Introducing local filmmaker Celestina Sumby’s 1980s Paekākāriki party people production!

Horomona Street represent! From left to right: Nikau, Anahera, Hinauri, Frida, Alex, Noah. Image: Ebony Lamb

Paekākāriki resident Celestina Sumby’s first short film, Ave Marie, is a story and a dream that’s been a lifetime in the making. And there’s a place in that dream for the home she’s made with partner John Cruickshanks in the village’s former Catholic Church on Wellington Road.

The church is the venue for a fundraising party for the film to which the community and people afar are invited on Saturday 5 November. (Since its time as a place of worship it’s seen a fair few infamous creative parties.)

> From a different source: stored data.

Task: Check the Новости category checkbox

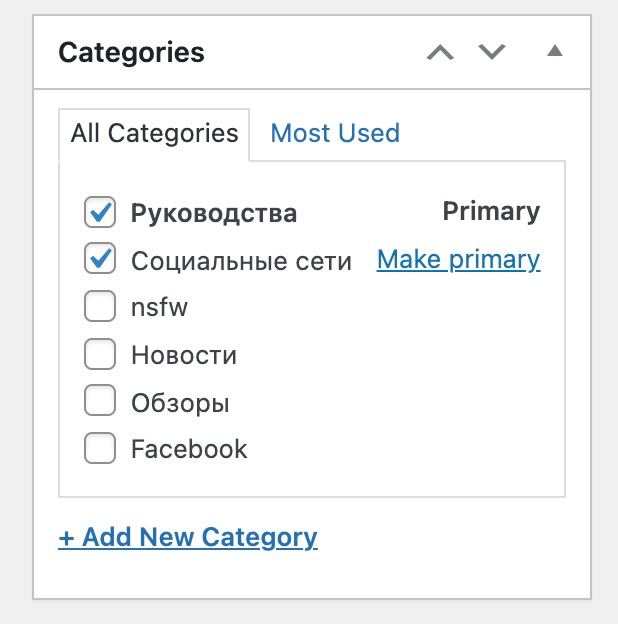Action: (100, 354)
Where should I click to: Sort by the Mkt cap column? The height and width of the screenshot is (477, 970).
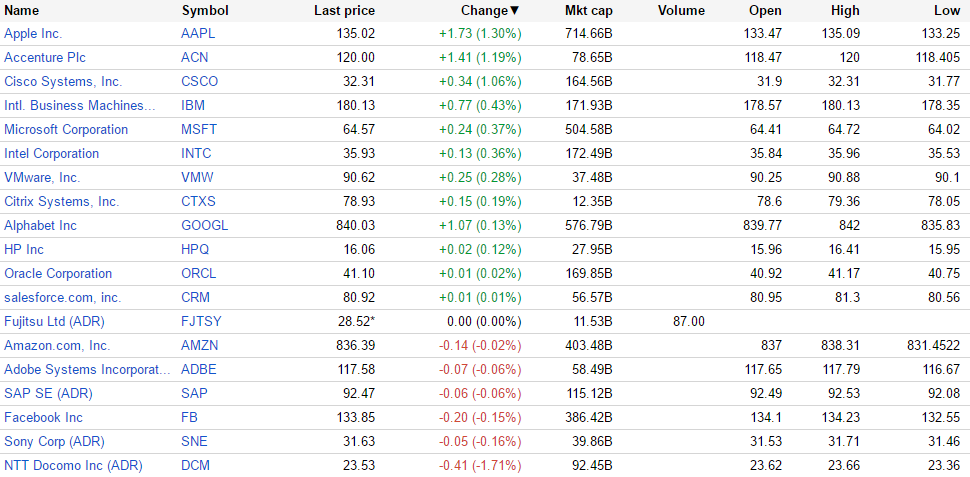point(588,11)
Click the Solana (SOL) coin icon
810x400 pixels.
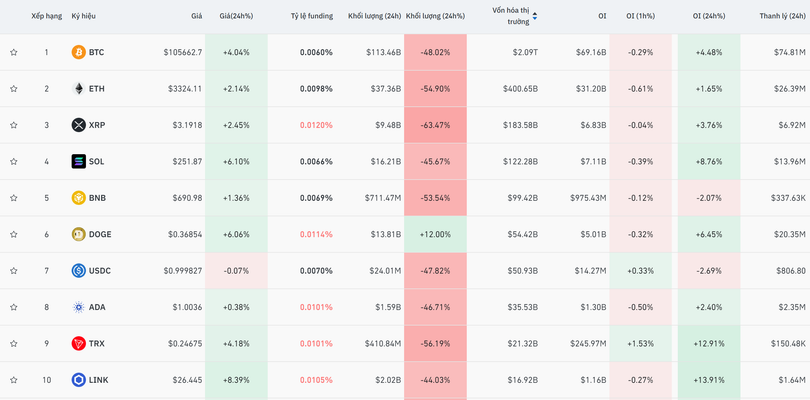78,162
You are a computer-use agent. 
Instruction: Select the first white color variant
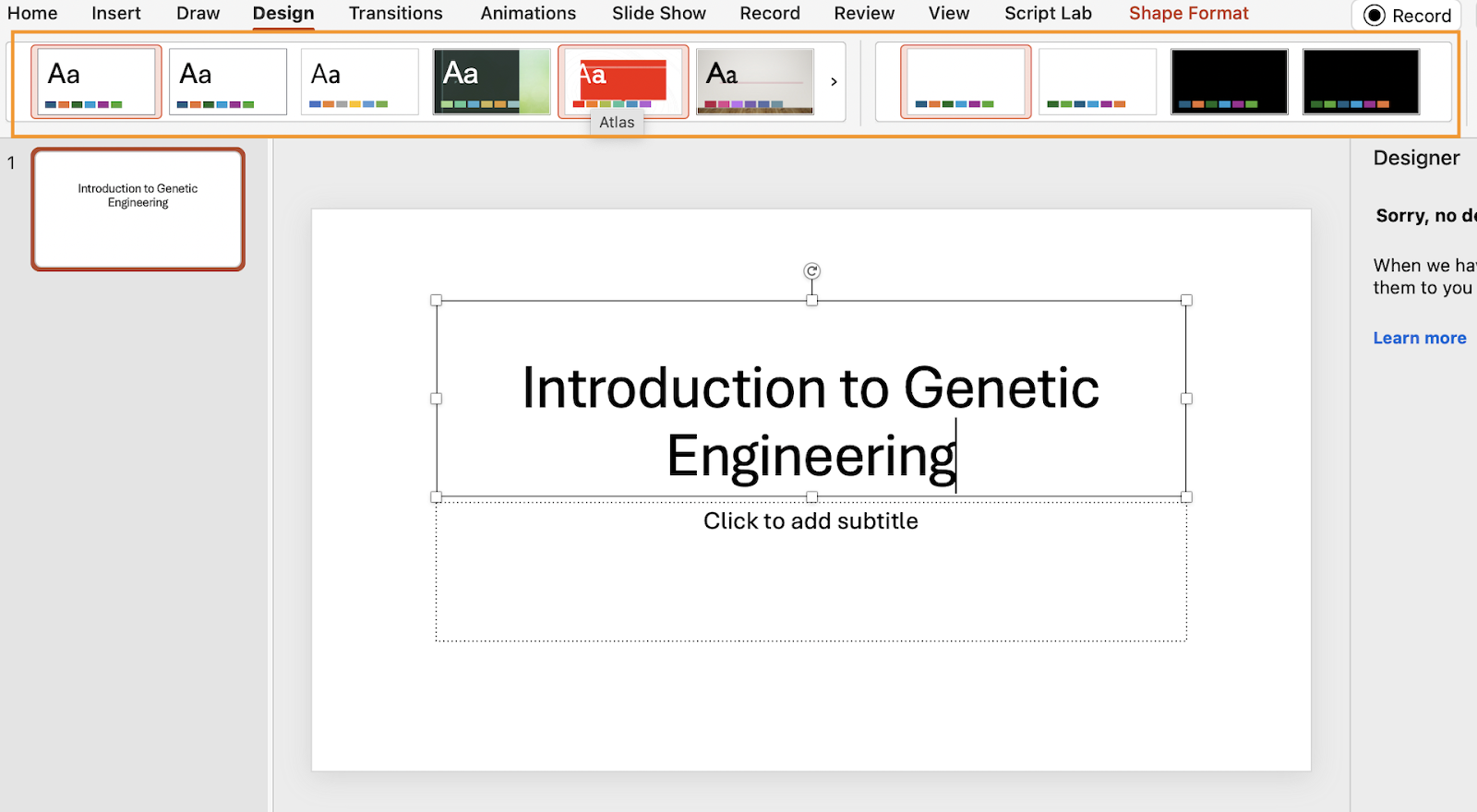pyautogui.click(x=966, y=81)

This is highly appropriate as Sumby, the writer and director of Ave Marie, grew up in a Catholic family and says the film is a small slice of her childhood. “It’s about growing up different, and using dance to escape while ‘living under the judgemental eye of God.”  It’s a fairy tale, set in a 1980s suburbia that could be Paekākāriki.

Indeed you could say its a Paekākāriki party people production. One of the lead actors (pictured below) is local 15 year old Frida Morley-Hall in her debut, and Cruickshanks has naturally loaned his considerable experience in the film industry as Co-Production Designer. Other locals are providing services ranging from hair-styling to catering, in a project that’s been underway for over two years.

Paekākāriki resident Frida Morley-Hall in Ave Marie. Image: Ebony Lamb

The theme will also resonate with many ‘Paekākāriki Pride’ locals. “Ave Marie is for all the queer kids that were gay before it was legal in New Zealand, and those who still live in fear today,” says Sumby. “Those childhoods haunted by Jesus on the cross and burning in hell, the kids that were never good enough to be in the front row, the adoring younger siblings, the exasperated older ones, and those kids and adults who believe in the power of dance to heal, escape and ultimately unite.” 

Sumby has been writing since she was a kid but it’s now later in life she’s come to terms with her own story and arrived back at it to announce herself as a writer and filmmaker.

Now Sumby is on the fundraising trail, with a Boosted campaign launched with the New Zealand Film Commission. You can contribute here. They’re looking to raise $15,000 to match the Film Commission’s $15,000, and the party coming up on 5 November is a way for the whole community to contribute and celebrate a very good Paekākākriki time.

A large group of villagers are banding together to realise this 80s theme party for all.   

The cause? Funds to shoot an epic dance battle in a “suburban cul-de-sac“ paying for a choreographer, costumes, a full day shooting crew, equipment, and a crane.

It’s an 80s period piece, so you can naturally expect a Dirty Dancing lift.